To say that Samsung is going through some turbulent times would be an understatement. The South Korean consumer electronics manufacturer is currently trying to deal with the aftermath of the Galaxy Note 7 fiasco but that's obviously easier said than done. Two months ago, things were peachy, at least as far as the company's mobile division was concerned. Samsung Galaxy S7 and Galaxy S7 Edge introduced earlier in the year were still lauded as some of the best Android flagships ever created, their camera capabilities and fantastic displays were impressing consumers and critics alike, and the upcoming launch of Galaxy Note 7 was supposed to complete the illustrious Samsung Galaxy 2016 lineup.

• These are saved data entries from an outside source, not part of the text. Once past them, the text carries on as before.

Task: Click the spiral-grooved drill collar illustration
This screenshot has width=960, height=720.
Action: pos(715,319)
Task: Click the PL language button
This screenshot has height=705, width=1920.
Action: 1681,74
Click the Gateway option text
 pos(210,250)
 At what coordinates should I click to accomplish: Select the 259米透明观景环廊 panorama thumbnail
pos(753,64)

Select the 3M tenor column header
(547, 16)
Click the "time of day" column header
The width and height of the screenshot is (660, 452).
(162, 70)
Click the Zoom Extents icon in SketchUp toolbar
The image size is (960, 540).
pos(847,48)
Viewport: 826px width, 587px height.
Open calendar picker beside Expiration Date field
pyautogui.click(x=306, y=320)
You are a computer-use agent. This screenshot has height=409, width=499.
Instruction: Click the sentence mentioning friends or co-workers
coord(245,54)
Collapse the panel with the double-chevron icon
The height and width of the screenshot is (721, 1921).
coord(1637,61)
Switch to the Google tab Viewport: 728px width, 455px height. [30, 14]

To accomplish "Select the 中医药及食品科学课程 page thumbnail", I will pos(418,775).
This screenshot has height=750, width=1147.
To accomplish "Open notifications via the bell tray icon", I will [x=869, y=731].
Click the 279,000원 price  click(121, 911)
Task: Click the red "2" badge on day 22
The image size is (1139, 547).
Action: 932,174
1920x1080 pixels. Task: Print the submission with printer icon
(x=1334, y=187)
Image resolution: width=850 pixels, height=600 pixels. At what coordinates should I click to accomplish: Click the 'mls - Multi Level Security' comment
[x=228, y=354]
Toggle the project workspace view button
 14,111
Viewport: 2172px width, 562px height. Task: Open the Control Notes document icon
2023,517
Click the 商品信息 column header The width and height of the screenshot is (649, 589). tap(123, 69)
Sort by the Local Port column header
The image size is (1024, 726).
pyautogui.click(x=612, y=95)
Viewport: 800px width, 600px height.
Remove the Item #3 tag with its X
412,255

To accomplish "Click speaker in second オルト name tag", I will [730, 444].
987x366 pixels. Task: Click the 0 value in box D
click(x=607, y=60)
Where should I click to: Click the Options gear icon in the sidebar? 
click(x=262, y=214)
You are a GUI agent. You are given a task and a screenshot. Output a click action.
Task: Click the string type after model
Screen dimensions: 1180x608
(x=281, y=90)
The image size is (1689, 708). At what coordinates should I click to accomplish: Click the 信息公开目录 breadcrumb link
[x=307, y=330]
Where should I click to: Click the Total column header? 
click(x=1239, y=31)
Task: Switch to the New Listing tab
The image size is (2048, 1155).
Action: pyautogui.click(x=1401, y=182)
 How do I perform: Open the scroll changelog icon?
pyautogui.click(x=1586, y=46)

Unfortunately for Samsung, the Galaxy Note 7 launch went worse than expected, to put it mildly. After numerous units started catching fire and exploding all over the world, the company was forced to order a near-worldwide recall. Samsung was obviously under pressure to fix things as soon as possible and resume sales given how competitors were just around the corner offering alternatives to consumers but that didn't end well, either. Galaxy Note 7 did return to the market after two weeks but it was still suffering from the same seemingly unidentifiable problem which turned it into a fire hazard in the first place. What followed was an unprecedented second recall of the device and a permanent discontinuation.
A week or so later, tensions are still rising at Samsung HQ in Seoul. The tech giant still has no idea what went wrong with its latest flagship and annual performance review is drawing near. As Reuters reports, Samsung's Korean employees are "afraid to be heard even breathing," knowing that someone will have to take the blame for the Galaxy Note 7 fiasco sooner or later. And while rumors about significant management changes and restructurings are circulating the company's hardware division, Samsung is still officially claiming that no such thing will happen. Well, at least not in response to the Galaxy Note 7 ordeal, which is what the smartphone maker told Reuters earlier today. It remains to be seen whether that's truly what happens but even if it does, it will certainly lead to even more questions about the way Samsung is handling this unprecedented crisis.